The United States Treasury has issued a proposed regulation requiring “brokers” to report proceeds from sales of digital assets. Reporting of real estate transactions where payment is made in cryptocurrency is also required.
Under Internal Revenue Code (Code) 6045, Treasury requires “brokers” to file information returns with regard to customer transactions involving certain assets. As part of the Infrastructure Investment and Jobs Act passed by Congress in 2021, the definition of broker was expanded to include “any person who is responsible for regularly providing any service effectuating transfers of digital assets on behalf of another person.” This is the first time that the Code defined digital assets.
The goal of the new law and the proposed regulations is to treat crypto exchanges like stock brokerages and to make sure that taxpayers comply with their tax obligations, as now the transactions are to be reported directly to the IRS by crypto exchanges.
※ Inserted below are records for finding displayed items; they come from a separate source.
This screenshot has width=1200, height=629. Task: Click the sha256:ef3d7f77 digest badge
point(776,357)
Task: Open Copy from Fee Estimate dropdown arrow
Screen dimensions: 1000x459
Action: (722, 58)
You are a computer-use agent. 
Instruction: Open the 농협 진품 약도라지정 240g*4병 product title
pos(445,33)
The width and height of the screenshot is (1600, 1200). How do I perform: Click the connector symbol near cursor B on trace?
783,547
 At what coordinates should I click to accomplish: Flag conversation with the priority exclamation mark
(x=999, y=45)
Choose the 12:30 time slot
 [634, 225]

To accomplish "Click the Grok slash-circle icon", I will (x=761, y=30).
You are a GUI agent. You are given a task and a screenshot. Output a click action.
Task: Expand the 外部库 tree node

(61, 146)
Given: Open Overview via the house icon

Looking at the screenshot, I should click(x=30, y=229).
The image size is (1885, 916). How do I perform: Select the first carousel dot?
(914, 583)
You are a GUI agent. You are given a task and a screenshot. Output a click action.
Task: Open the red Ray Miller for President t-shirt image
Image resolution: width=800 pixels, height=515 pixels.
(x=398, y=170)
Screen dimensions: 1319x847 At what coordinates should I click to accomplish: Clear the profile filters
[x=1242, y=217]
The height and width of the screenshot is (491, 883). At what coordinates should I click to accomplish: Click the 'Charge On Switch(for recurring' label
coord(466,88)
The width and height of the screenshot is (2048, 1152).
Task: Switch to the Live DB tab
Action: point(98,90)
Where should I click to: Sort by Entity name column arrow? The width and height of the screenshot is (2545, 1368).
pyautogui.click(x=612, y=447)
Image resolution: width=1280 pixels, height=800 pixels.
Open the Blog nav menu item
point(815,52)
Many in the crypto industry believe that the proposed regulations are in fact good news as it indicates that the government accepts the fact that crypto is here to stay. Rather than fight crypto, the regulations are in essence an admission by the US Government that rather than seek to keep crypto illegal, the focus is now to accept crypto as a reality, and try to regulate it.
Who is a broker? The definition is broad and includes any person (US or foreign) who in the ordinary course of business takes part in the sales of digital assets to be made by others. This includes a crypto exchange, a barter exchange, any person who regularly acts as a middleman with respect to property or services, and any person who is responsible for regularly providing any service effectuating transfers of digital assets on behalf of another person.” Persons involved in real estate transactions where digital assets are used as consideration can also be treated as brokers.
What information must a broker report? Name, address, and taxpayer ID, as well as wallet addresses and blockchain transaction IDs. This of course has significant serious privacy implications, as financial histories can be reconstructed from blockchain records.
Under the proposed regulations, the definition of cryptocurreny is broad. Historically, crypto has been defined as “any digital representation of value that is recorded on a secured distributed ledger”. However, the current regulations go beyond that and include the sale of non-fungible tokens. On the other hand, stablecoins are generally excluded from the reporting rules as they are treated as cash themselves.
The proposed regulations define “sale” as any time a cypto asset is sold for cash, meaning US dollars or any convertible foreign currency that is issued by a government or a central bank, whether in physical or digital form.”
Real estate transactions
Under the Proposed Regulations, a broker includes a real estate broker. In case the buyer pays for real estate in digital assets, the real estate broker must report the transaction.
If approved, the regulations will go into effect in 2025.